Categoria: Coaching e arrampicata

Categoria: Coaching e arrampicata

Coaching e arrampicata

L’arrampicata e il coaching sono all’apparenza due mondi totalmente diversi e distanti, mentre ci sono moltissimi aspetti che li accomunano profondamente.

Quello per me più forte e significativo è il saper stare nel kairos, infatti sia l’arrampicata che il coaching richiedono una presenza piena nel momento che si sta vivendo.

Entrambi esigono di stare nel qui ed ora, la testa non può viaggiare altrove, sono indispensabili la concentrazione e l’attenzione ai dettagli, ai movimenti, a scegliere con cura la domanda, piuttosto che la presa successiva.
Tutto questo sarà determinante nella direzione che prenderà il percorso: se la domanda sarà quella potente toccherà le corde del coachee e lo porterà su una strada che apre a nuove prospettive, se la presa sulla roccia sarà quella giusta renderà la via meno faticosa e più leggibile.
Il qui ed ora è determinante, non conta cosa si stava facendo prima né cosa si farà dopo, conta solo cosa si può fare in quel preciso istante con le proprie mani, i propri piedi, la propria testa e tutto il potenziale, la creatività e l’energia che si ha a disposizione in quel momento.

Se il coach sta nel kronos, vive il tempo con ansia e frustrazione, ha la risposta ai problemi del coachee in testa e non sta al suo fianco, lì dove lui si trova in quel momento.

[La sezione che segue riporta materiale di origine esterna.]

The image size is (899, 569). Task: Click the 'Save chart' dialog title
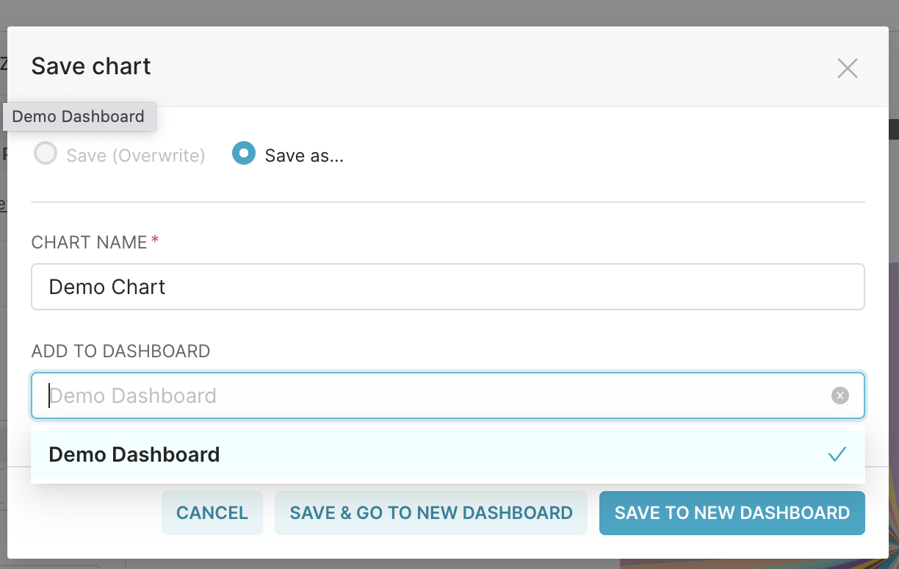pyautogui.click(x=90, y=66)
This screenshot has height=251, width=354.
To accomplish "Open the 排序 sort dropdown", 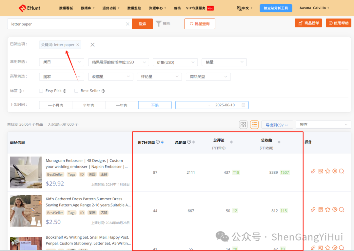I will pos(323,125).
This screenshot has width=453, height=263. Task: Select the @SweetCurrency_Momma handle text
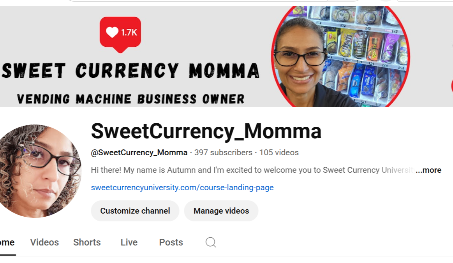click(x=139, y=153)
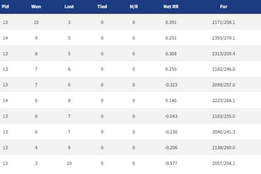Click the Lost column header
The image size is (261, 174).
(69, 7)
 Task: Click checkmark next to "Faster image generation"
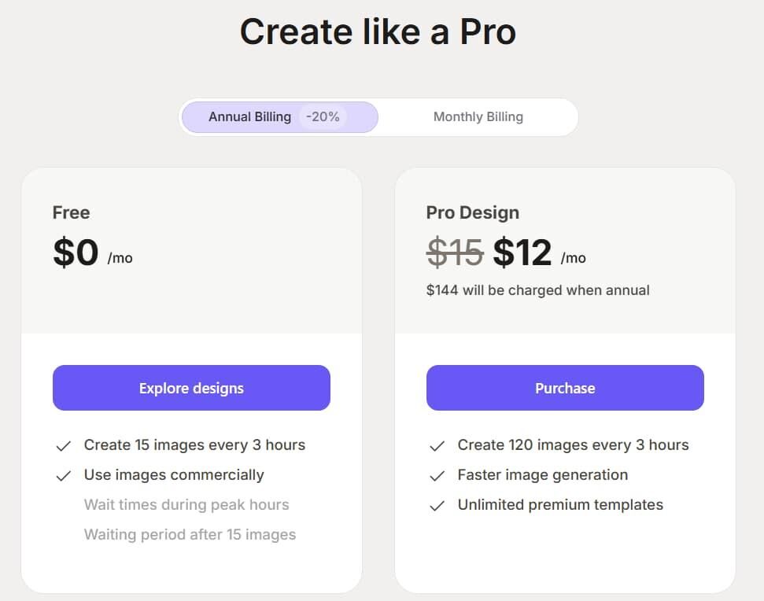click(437, 476)
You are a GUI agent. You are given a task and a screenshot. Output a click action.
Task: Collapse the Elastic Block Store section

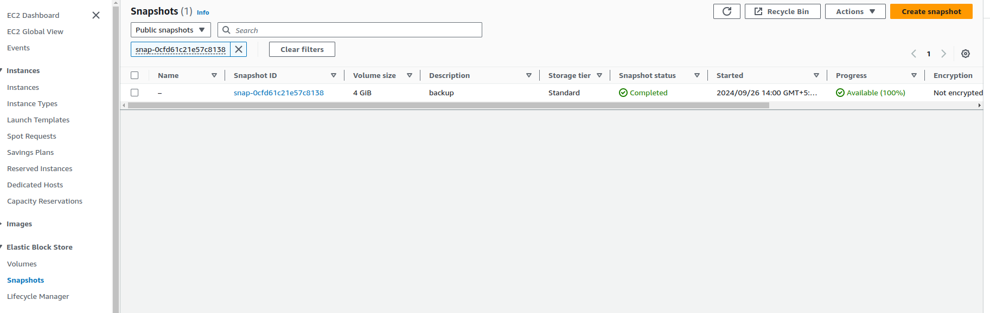[39, 247]
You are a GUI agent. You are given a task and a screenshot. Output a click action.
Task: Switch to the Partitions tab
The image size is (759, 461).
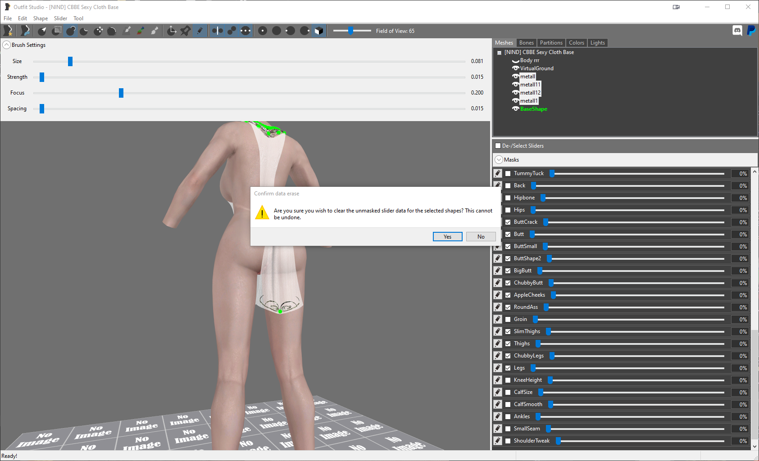[x=551, y=43]
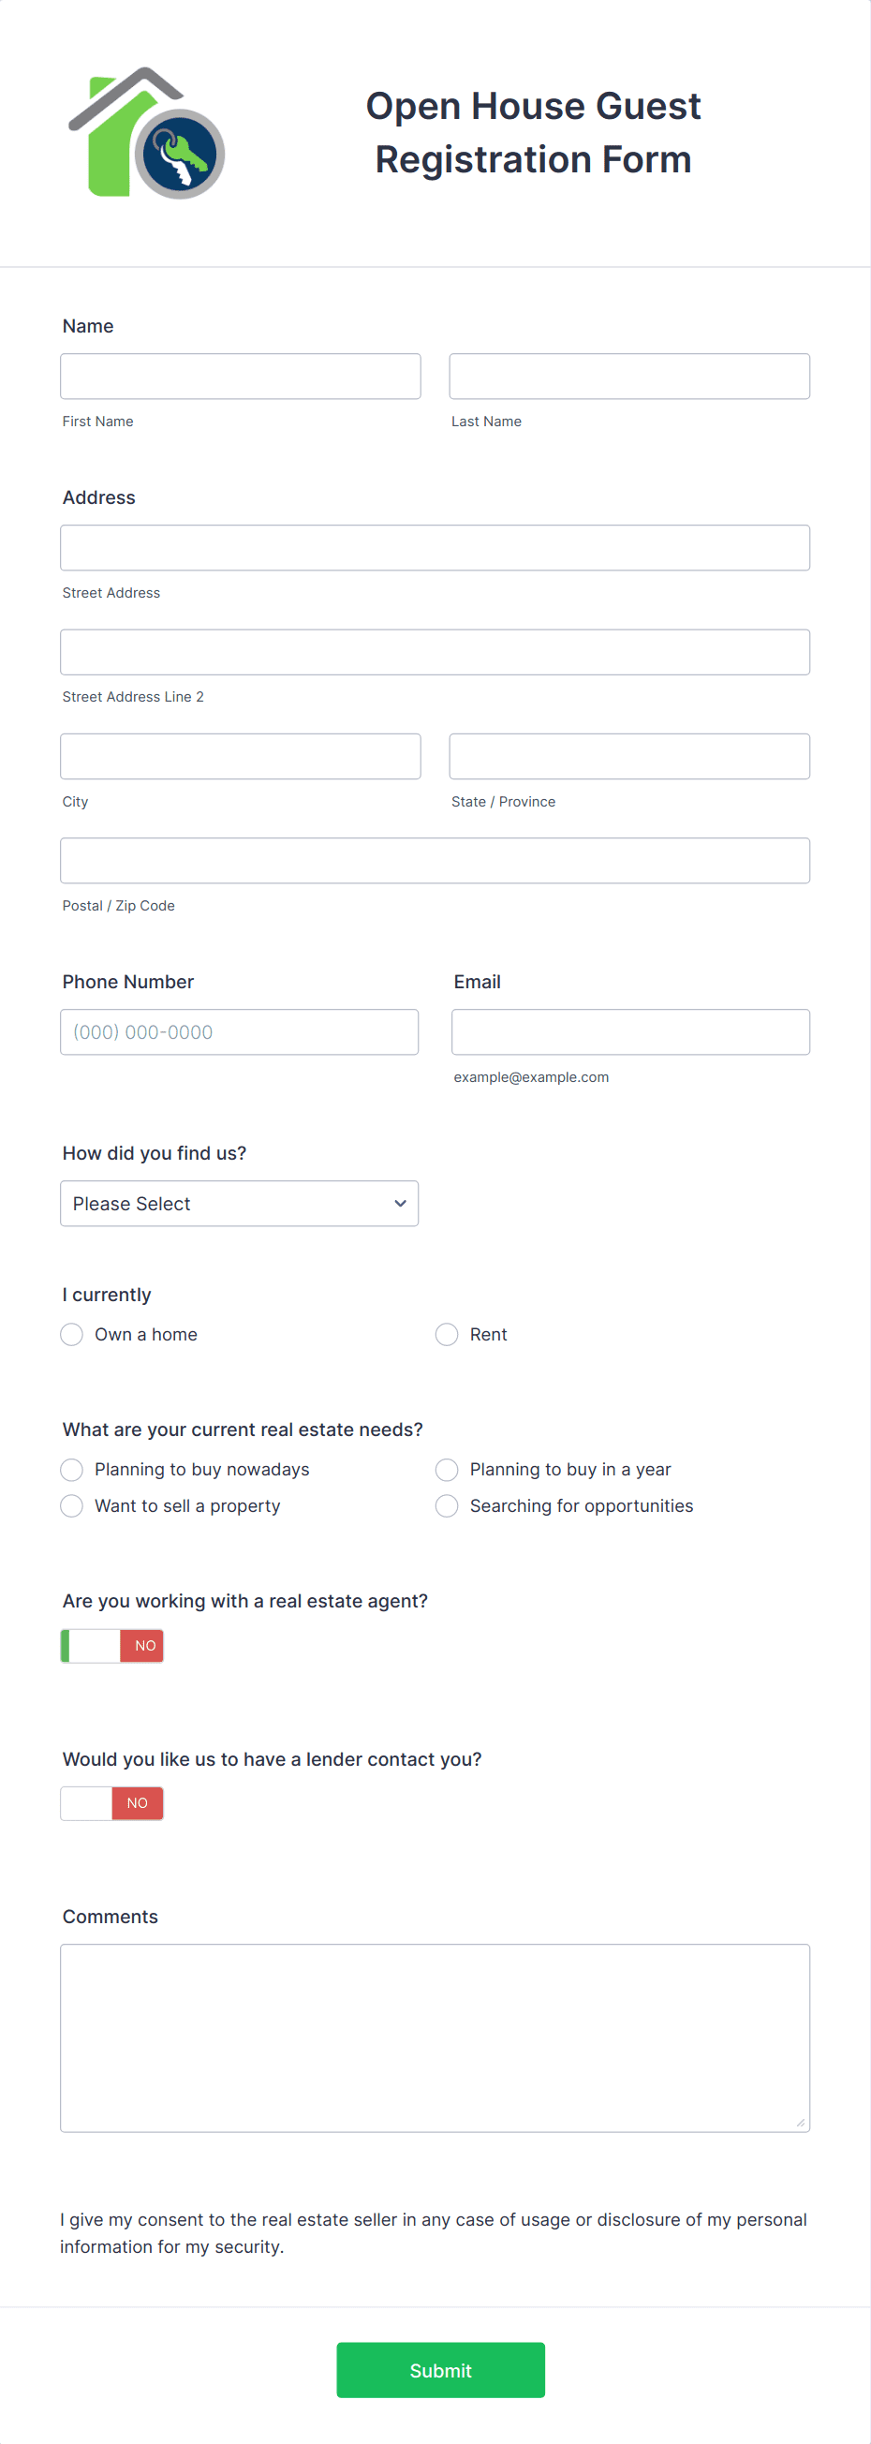Click the State / Province field
871x2444 pixels.
click(629, 756)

Questo lo porta a fare domande retoriche, a dare risposte implicite e suggerimenti, entrando nella dimensione di una relazione di aiuto e uscendo suo ruolo.
Allo stesso modo, se chi fa sicura arrampicando vive il tempo come kronos, pensa di avere la soluzione ai blocchi del compagno che sta scalando, va in ansia se l’altro si arresta a riflettere, il tempo che passa sembra infinito e la soluzione così ovvia, vorrebbe suggerirgli la direzione più adatta secondo gli appigli che lui dal basso individua.
Ma dal basso non si è nella posizione di chi sta salendo, come il coach non è nei panni del coachee. Le sole cose favorevoli da fare in quel momento, per il coachee e per il compagno che scala, è seguire il loro ritmo, lasciare anche che sbaglino, avere fiducia, attendere, fare la domanda giusta, dare un feedback senza giudicare.

In entrambe le attività si costruisce una relazione evolutiva, caratterizzata da uno sguardo valorizzante e non giudicante.

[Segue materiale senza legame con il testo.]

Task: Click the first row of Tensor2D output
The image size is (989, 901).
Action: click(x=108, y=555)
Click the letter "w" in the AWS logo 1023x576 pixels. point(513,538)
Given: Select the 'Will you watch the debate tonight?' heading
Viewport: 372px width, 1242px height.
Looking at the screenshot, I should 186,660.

Nel coaching si dà spazio allo sviluppo del potenziale del coachee, stimolando la consapevolezza e la messa in campo delle qualità che possiede, quelle da lui conosciute e quelle latenti, ancora nascoste o poco note.
Questo avviene attraverso le domande poste dal coach ma anche attraverso la proposta di visualizzazioni, di work-in e work-out, che vanno a stimolare la creatività e aiutano a prendere coscienza delle proprie potenzialità e abilità, utili a raggiungere l’obiettivo che il coachee si è posto. Il coach non solo non dà suggerimenti e non giudica, ma nemmeno corregge o critica le scelte del coachee.

In arrampicata la dinamica relazionale sana che dovrebbe crearsi è la stessa, con la differenza che si tende ad incitare il compagno di corda mentre sale. I feedback positivi sui punti forti che si osservano nell’altro aumentano la consapevolezza e l’autostima nella persona, che mentre sta salendo non fa caso ad alcuni aspetti perché troppo concentrata sul processo. Anche qui il non giudizio è fondamentale, il pensiero deve essere centrato al massimo su tutte le abilità che si possiedono, per metterle in campo nel momento più opportuno per raggiungere l’obiettivo ossia la cima.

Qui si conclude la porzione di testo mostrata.